In 2002, Harvard University’s dean of admissions, William Fitzsimmons, published Time Out or Burn Out, which forcefully advocates for students to “take some sort of timeout before burnout becomes the hallmark of their generation.”

Fitzsimmons and Harvard now practice what they preach, by encouraging every admitted undergraduate student to consider Harvard a five-year experience and take a gap year before or during their Harvard tenure.

Fortunately for Hofeld, Harvard offered him this opportunity. His gap year followed his 2006 graduation from New Trier High School. He starts at Harvard, where he will play varsity baseball and possibly basketball, this month.
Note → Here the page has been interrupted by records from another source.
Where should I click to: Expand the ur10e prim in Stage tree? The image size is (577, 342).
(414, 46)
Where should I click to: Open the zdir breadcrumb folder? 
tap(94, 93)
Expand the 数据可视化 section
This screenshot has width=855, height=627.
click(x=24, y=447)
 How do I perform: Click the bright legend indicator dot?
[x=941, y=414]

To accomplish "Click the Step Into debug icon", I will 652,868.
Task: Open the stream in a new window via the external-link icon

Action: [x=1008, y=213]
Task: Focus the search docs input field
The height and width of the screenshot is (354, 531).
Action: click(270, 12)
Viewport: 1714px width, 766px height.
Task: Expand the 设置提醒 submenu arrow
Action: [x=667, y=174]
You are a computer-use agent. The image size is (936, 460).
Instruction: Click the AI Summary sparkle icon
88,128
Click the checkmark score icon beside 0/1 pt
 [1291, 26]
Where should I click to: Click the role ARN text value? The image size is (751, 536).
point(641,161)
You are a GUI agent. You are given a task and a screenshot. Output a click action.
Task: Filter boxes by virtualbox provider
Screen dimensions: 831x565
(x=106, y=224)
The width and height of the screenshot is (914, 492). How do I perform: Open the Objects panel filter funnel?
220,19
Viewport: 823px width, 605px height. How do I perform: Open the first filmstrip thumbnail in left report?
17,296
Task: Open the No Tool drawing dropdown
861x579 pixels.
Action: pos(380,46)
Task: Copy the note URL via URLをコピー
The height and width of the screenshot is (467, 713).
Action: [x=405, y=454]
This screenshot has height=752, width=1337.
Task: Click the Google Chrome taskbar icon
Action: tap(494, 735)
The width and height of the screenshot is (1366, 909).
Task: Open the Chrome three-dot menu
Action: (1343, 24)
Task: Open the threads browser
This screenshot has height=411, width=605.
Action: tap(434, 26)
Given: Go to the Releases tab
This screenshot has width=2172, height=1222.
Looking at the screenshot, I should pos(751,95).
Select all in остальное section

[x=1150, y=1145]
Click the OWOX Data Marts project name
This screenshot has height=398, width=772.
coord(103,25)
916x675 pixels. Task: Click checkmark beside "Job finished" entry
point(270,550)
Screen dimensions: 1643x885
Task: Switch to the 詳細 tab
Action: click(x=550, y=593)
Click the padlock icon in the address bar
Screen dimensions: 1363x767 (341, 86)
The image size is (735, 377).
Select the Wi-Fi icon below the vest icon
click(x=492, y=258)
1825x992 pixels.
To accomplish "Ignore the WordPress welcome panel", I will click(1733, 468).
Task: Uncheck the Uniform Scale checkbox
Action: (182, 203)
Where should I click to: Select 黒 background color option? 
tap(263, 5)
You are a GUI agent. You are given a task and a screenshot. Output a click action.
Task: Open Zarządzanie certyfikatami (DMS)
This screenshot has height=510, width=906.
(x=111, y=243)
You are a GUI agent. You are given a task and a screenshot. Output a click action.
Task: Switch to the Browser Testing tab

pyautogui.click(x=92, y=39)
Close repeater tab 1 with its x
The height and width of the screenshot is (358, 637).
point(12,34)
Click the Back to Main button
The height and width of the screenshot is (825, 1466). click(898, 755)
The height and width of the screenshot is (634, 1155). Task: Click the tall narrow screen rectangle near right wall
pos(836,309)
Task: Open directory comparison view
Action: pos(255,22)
As Hofeld’s letter of admission explained, “In previous years, students who have taken time off prior to freshman year have been among the most outstanding members of their Harvard classes.”

So what does a future Harvard graduate do with a year off? For Hofeld, the “gap” experience included four months studying and traveling in Europe, followed by internships with his father’s law firm, the American Cancer Society and the Obama For America presidential campaign.

But his mother’s February death from a long struggle with cancer clearly honed an attitude that launched Hofeld into a more meaningful, as well as successful, life.

“Last summer, the best part was the down time, “Hofeld explains. “I relished just vegging out.” Again, he grimaces, leans forward and drops his head.

When he sits up though, he exudes energy. “This summer, that’s what I hate! I see all my friends doing it,” Hofeld smiles. “I understand, but hey…I want to tell them, ‘Do something, get moving, get involved, make a difference. You are young. You’re energetic. People have power to change things.”

Experts contend that gap years aren’t just for high-achieving students, and in fact, they aren’t just for students, period. “We help plan gap years for anyone age 14 to 84,”  explains Holly Bull of the Center for Interim Programs, which is based out of Cambridge, Mass., and Princeton, N.J.

“Anyone, and everyone, can benefit from a gap year,” she says. Nonetheless, the majority of her clients are students.

Bull particularly enjoys the reaction of potential clients when she first describes the gap-year concept. “There’s literally a physical shift that you get to see. It’s wonderful. People choose—create—their lives for themselves, often for the first time.”

She continues, “They aren’t tested or graded, just asked to choose activities that make them feel connected to and valued by the wider world. That is why gap years are so successful.”

Bull describes the four types of students that they routinely help. A small percentage of them are high-powered students like Hofeld, but she says most clients fall into the following three categories: decent but uninspired students; really bright students who haven’t done well in typical academic settings; or kids with learning differences.

“A gap year allows these students to gain a sense of self-confidence and take that back to the classroom,” Bull continues. “They are motivated for the future.”

That gap years are expensive and only for students from wealthy families is a common misperception. “Gap years can save money in the long run,” Bull explains. “Think of all the kids who spend five or six years in college or those who graduate with a major that they never use.” CIP also awards need-based scholarships to help cover fees.

Hofeld did not use CIP’s services, nor has he met Bull. But their hopes for the future are the same. Like the administrators at Harvard, they believe that every student should be encouraged to take a gap year. And as our country’s growing population of disconnected and unhappy kids learn about gap-year successes like Hofeld’s, those hopes seem destined to come true.